Dark Dark Dark and Spirits of the Red City at the Cedar Cultural Center

Dark Dark Dark publicity photo for Bright Bright Bright

The bespectacled and shy Nona Marie Invie may seem like an unlikely bandleader, but in truth the lead singer of local six-piece Dark Dark Dark is a gifted and engaging performer.  Thursday’s release party at the Cedar for the band’s excellent new EP, Bright Bright Bright, put on full display just how charming her quirky, somewhat absent-minded personality is, which somehow translates to her band’s subtle, nuanced style of music.  Opening last night were Spirits of the Red City, another collective with a similarly talented leader, Will Garrison, but who take a rather different approach to that musical formula.

Whenever there are enough people in a band to call it a collective, which Dark Dark Dark and Spirits of the Red City most certainly are, it can be difficult to manage the beast.  More often than not, the way these bands deal with the issue is by going the way of maximalism, creating as many different sounds as possible with the people at their disposal.  The results are often charming in a loose, sprawling sort of way, although it’s equally true that such bands tend to lack much in the way of focus.

Invie and her band take an unconventional route and play a very stripped down style of music for being such a large troupe (there were ten people onstage at the Cedar, including a four-person choir) with the extra musicians mainly helping add subtle layers of sound in a live environment that would otherwise be overdubbed or looped in studio.  At the center of the band, Invie and Marshall LeCount play off each other in their duets and between-song banter, with LeCount taking over lead vocals on a handful of songs.

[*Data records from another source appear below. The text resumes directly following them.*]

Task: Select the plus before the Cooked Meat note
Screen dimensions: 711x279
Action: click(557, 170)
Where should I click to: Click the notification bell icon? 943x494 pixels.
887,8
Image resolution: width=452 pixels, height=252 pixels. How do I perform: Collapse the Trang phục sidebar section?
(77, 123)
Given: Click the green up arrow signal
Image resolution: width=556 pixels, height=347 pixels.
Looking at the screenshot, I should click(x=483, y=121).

Live, there didn’t seem to be as much of a balance between the two as there is on record, as on stage Invie seemed very much the driving force behind much of the band’s distinctive European cabaret sound.  Her wheezing accordion is at the heart of most of Dark Dark Dark’s waltzing songs, which have a flavor loosely reminiscent of Beirut but with the sweep of a classical movement and the flourish of a truly adventurous artist – a combination that is moody and haunting in a way that taps into a centuries-old sense of remorse and mystery.  All things considered, it isn’t surprising that they’re quickly building a reputation beyond the Cities.

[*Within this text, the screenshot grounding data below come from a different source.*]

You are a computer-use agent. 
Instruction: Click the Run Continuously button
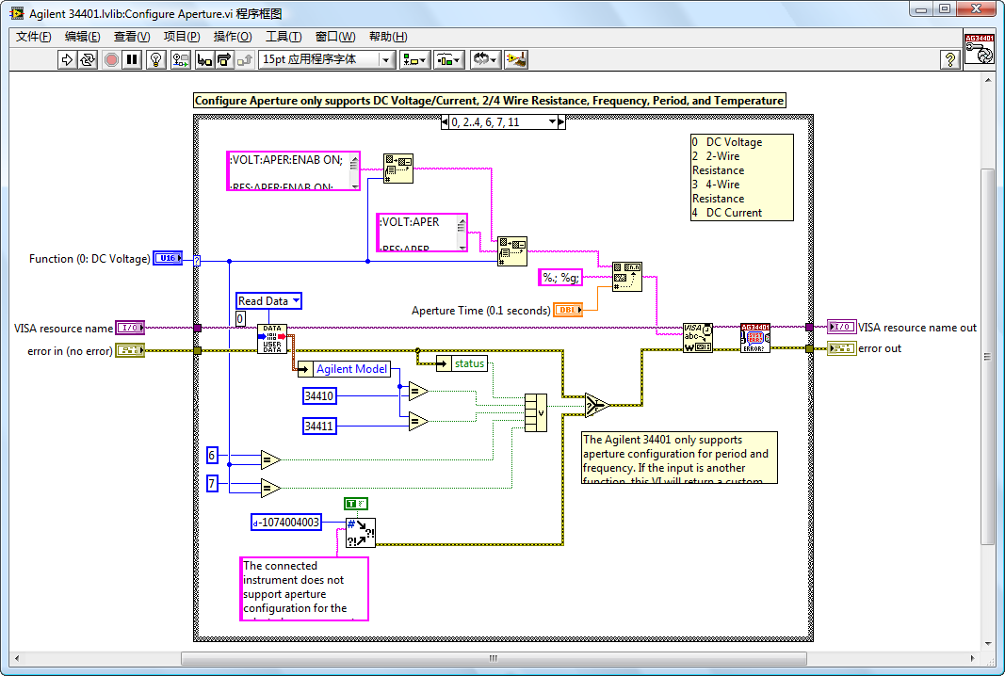click(88, 59)
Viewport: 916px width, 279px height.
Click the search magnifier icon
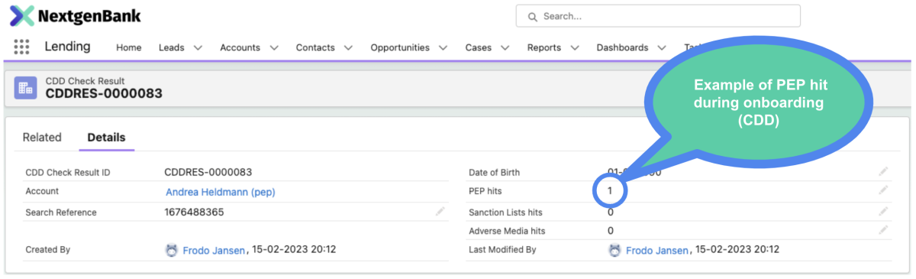[x=531, y=16]
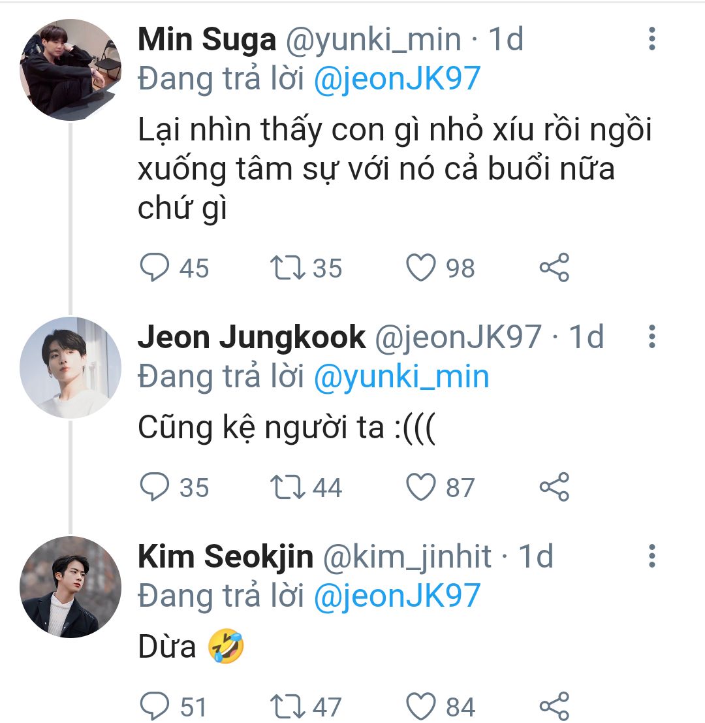Image resolution: width=705 pixels, height=723 pixels.
Task: Retweet Kim Seokjin's tweet
Action: 287,706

Spirits of the Red City, in comparison, might benefit from putting more of a focus on Garrison.  He’s a compelling performer with a unique voice and a strong presence.  His songs have a great deal of lyrical and emotional complexity, which is something that doesn’t usually translate to a big-band format; some of the best collectives, in fact, thrive on the fact that they put lyrical content aside in favor of exploring the dynamics of their multi-instrumental pallets.  Like Invie, Garrison is more of a songwriter.  However, Garrison seems to obscure some of the finer points of his own music and performing style within a crowd of people, which is a curious thing to do given his talents.

This isn’t to say that the band isn’t good; on the contrary, the music they play, as well as the show they put on Thursday night, is beautiful, warm, and engaging, a ragged but exuberant act in full communal splendor as the eight musicians huddled around the circle of mikes at the side of the stage.  But there’s also little doubt that the highlight of the Cedar set came when the band stripped down to a handful of people and Garrison effectively performed a solo song.  It was captivating, it was moving, and none of the music’s heft was lost or blurred out by an overload of sound.

Hopefully, like his counterpart in Dark Dark Dark, Garrison can learn to maximize the benefits of his band mates to tighten up and strengthen his promising musical vision.